Chatham County Department of Family & Children Services v. Williams

471 S.E.2d 316 | Ga. Ct. App. | 1996

Pope, Presiding Judge.

As the result of a work-related injury which occurred in 1983, claimant Joann Williams requires 16-hour-a-day attendant care, which is provided by members of her family. The administrative law judge (ALJ) issued an award requiring the employer to pay for 16 hours of family-provided attendant care per day, and this award was adopted by the State Board of Workers’ Compensation and affirmed by the superior court. On appeal, the employer argues that the Board’s most recent fee schedule, which provides for only 12 hours of family-provided attendant care per day, precludes an award of 16 hours of care even though the claimant’s injury preceded the effective date of the fee schedule. While we agree with the employer that new rules affecting the scope of care should be applied in ongoing workers’ compensation cases, we nonetheless affirm because the fee schedule at issue here is not a rule, but merely a guideline establishing what is presumptively reasonable.

1. Administrative rules and regulations, like statutes, will generally not be applied retroactively unless they are purely procedural or clearly intended to be applied retroactively. See Polito v. Holland, 258 Ga. 54, 55 (2) (365 SE2d 273) (1988); Hall v. Hartford Ins. Group, 146 Ga. App. 751 (247 SE2d 570) (1978). An ongoing workers’ com*367pensation case provides a unique context for retroactivity analysis, however, since once an employer’s obligation to pay for a work-related injury is established, the case may continue for decades. During this time the Board will be promulgating and changing rules which define and redefine the scope of the employer’s obligations and the worker’s rights with respect to medical care; and it would not make sense to freeze those obligations and rights as they were at the time of the injury when the need for medical care continues. Accordingly, workers’ compensation statutes and rules which do not render compensable an injury which would not otherwise be compensable, but which merely affect the scope of treatment required, will be applied to ongoing cases where the injury preceded the effective date of the law. Interchange Village v. Clark, 185 Ga. App. 97, 99 (2) (363 SE2d 350) (1987); Hopson v. Hickman, 182 Ga. App. 865, 866 (1) (357 SE2d 280) (1987); Thompson v. Wilbert Vault Co., 178 Ga. App. 489 (343 SE2d 515) (1986).

Decided May 10, 1996.

We have discussed this situation in terms of retroactivity because the parties and earlier cases have done so. It is important to note, however, that when we say a rule affecting the scope of treatment will be retroactively applied, we are not saying that the rule will be applied to treatments provided before the effective date of the rule, but only that the rule will be applied to treatments after the effective date in ongoing cases beginning before the effective date. Thus, it is arguable that the use of the term “retroactivity” is misleading, and that it is preferable to simply say that in determining the applicability of a new rule affecting the scope of treatment, courts will look to the date of the treatment rather than the date of the original injury.

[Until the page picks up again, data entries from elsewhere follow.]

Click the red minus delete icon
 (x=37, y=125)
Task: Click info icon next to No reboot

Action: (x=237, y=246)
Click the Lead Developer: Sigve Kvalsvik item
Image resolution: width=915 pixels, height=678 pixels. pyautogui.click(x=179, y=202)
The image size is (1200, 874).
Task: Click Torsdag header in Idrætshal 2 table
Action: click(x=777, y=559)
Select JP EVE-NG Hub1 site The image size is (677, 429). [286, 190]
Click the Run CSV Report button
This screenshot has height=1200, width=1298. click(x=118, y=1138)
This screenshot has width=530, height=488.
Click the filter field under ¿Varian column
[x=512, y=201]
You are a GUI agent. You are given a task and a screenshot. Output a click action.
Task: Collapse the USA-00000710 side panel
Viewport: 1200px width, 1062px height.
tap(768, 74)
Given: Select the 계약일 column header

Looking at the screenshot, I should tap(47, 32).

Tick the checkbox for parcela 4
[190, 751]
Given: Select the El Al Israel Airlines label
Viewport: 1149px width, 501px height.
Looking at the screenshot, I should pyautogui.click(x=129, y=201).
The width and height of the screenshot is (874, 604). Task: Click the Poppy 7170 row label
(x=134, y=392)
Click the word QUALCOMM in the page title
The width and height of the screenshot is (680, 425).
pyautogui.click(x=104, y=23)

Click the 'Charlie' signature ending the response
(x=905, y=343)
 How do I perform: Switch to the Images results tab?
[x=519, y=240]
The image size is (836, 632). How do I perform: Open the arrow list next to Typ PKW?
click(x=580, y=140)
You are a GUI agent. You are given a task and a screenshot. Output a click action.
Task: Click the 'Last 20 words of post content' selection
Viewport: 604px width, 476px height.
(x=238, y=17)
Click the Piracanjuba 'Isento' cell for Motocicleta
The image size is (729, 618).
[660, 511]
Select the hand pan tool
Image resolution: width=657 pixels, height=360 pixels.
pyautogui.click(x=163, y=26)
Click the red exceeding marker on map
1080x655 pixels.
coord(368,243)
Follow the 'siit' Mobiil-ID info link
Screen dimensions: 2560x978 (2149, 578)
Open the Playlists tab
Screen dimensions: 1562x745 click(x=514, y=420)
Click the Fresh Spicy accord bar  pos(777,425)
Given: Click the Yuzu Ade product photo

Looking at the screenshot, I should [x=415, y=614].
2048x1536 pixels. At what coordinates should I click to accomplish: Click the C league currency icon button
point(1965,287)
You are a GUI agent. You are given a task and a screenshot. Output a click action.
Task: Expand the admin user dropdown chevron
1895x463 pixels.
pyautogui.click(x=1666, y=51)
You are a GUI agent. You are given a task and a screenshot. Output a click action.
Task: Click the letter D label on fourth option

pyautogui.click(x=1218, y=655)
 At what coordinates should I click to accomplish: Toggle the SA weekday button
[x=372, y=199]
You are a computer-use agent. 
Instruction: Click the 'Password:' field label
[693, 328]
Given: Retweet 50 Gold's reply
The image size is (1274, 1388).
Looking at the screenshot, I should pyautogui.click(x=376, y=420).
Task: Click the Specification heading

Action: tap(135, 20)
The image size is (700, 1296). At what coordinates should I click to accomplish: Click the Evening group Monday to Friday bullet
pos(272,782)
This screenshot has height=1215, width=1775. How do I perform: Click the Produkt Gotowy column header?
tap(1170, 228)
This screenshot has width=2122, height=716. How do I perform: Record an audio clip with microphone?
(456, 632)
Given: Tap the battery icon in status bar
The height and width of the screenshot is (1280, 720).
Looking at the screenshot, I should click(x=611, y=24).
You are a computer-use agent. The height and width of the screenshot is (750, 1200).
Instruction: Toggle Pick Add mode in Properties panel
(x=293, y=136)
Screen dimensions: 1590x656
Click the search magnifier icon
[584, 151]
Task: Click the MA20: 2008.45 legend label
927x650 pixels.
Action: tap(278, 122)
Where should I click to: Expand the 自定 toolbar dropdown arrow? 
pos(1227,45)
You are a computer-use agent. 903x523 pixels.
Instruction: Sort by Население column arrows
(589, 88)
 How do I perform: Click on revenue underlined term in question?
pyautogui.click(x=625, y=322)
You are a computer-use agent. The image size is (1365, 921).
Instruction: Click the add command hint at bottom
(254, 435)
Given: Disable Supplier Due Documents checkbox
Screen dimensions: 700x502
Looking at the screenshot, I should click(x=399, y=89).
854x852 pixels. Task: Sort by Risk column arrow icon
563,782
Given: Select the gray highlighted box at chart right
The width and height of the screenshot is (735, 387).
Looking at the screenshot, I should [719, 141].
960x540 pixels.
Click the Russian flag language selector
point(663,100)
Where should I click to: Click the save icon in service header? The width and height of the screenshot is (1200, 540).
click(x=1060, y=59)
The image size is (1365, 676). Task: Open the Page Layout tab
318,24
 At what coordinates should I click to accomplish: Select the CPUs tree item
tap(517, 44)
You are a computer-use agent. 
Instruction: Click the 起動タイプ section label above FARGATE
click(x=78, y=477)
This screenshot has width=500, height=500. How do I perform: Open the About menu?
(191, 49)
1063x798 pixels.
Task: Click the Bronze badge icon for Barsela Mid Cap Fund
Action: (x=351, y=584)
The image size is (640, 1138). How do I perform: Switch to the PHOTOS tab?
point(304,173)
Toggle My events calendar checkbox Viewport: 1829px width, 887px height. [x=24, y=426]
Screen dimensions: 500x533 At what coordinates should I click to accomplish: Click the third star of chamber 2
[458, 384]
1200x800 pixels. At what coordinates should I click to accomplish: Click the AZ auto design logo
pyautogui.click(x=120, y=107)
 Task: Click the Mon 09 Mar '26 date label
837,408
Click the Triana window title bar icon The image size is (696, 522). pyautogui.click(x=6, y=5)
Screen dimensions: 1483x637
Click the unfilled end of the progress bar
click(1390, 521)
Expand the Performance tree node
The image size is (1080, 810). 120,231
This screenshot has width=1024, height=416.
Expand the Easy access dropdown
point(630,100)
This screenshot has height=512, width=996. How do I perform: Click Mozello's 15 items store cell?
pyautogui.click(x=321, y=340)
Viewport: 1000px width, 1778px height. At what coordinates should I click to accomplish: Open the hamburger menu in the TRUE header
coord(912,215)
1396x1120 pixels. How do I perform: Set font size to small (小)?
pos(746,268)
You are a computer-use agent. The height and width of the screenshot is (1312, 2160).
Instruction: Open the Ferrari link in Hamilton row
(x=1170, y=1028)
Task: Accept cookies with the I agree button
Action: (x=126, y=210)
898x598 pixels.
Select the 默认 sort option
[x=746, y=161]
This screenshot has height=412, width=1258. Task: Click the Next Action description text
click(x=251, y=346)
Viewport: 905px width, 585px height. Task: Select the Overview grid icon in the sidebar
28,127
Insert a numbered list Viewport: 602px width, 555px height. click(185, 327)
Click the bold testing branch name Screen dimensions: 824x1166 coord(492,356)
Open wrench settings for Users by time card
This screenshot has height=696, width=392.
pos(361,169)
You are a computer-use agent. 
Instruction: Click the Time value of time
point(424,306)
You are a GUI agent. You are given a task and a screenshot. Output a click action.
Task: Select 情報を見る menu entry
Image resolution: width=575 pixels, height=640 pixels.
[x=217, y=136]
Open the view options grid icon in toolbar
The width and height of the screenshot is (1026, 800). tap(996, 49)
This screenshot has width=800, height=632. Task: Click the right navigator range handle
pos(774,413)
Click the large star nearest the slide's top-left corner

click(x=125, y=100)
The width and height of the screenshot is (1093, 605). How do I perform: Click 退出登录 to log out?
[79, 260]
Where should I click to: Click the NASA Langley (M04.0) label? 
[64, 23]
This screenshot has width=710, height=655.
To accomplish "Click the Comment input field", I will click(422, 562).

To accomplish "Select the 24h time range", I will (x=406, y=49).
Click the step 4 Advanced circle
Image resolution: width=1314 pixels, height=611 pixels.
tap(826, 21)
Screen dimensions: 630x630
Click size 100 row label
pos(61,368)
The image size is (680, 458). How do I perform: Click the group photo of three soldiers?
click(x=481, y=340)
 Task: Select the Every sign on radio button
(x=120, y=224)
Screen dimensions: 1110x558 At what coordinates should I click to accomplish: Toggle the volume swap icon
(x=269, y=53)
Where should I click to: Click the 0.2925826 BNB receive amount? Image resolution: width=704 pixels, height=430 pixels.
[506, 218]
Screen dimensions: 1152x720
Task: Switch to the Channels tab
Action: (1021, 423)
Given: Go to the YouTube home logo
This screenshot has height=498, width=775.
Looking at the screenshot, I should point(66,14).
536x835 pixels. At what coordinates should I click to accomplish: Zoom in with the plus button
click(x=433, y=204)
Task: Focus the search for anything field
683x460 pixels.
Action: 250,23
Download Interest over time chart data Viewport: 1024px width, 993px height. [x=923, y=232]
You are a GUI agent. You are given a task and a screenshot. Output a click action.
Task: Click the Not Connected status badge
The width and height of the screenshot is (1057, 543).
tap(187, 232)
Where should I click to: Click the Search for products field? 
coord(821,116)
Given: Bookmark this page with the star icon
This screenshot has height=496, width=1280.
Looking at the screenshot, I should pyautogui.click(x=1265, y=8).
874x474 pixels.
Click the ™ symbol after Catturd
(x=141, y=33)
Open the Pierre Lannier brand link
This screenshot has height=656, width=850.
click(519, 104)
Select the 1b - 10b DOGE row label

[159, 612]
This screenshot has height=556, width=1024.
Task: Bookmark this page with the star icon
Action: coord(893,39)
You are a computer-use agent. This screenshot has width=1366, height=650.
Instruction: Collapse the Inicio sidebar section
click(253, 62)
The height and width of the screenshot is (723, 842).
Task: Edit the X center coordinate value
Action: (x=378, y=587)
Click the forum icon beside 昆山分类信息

2. We nonetheless affirm the trial court’s ruling that the current fee schedule does not preclude an award of 16 hours of family-provided attendant care. The fee schedule is promulgated pursuant to OCGA § 34-9-205. This Code section authorizes the Board to issue a fee schedule of charges which will be “presumed reasonable,” but it also gives the Board the discretion to approve other charges as reasonable. Thus, the fee schedule is a guideline rather than a “rule” which must be followed, and the Board’s approval of charges beyond those on the fee schedule can be challenged only on abuse-of-discretion grounds. In this case, the Board effectively approved 16 hours as reasonable by adopting the ALJ’s award, and it did not abuse its discretion in doing so.

Judgment affirmed.

Andrews and Smith, JJ., concur. Barrow, Sims, Morrow & Lee, Charles W. Barrow, for appellants. James W. Brown, for appellee.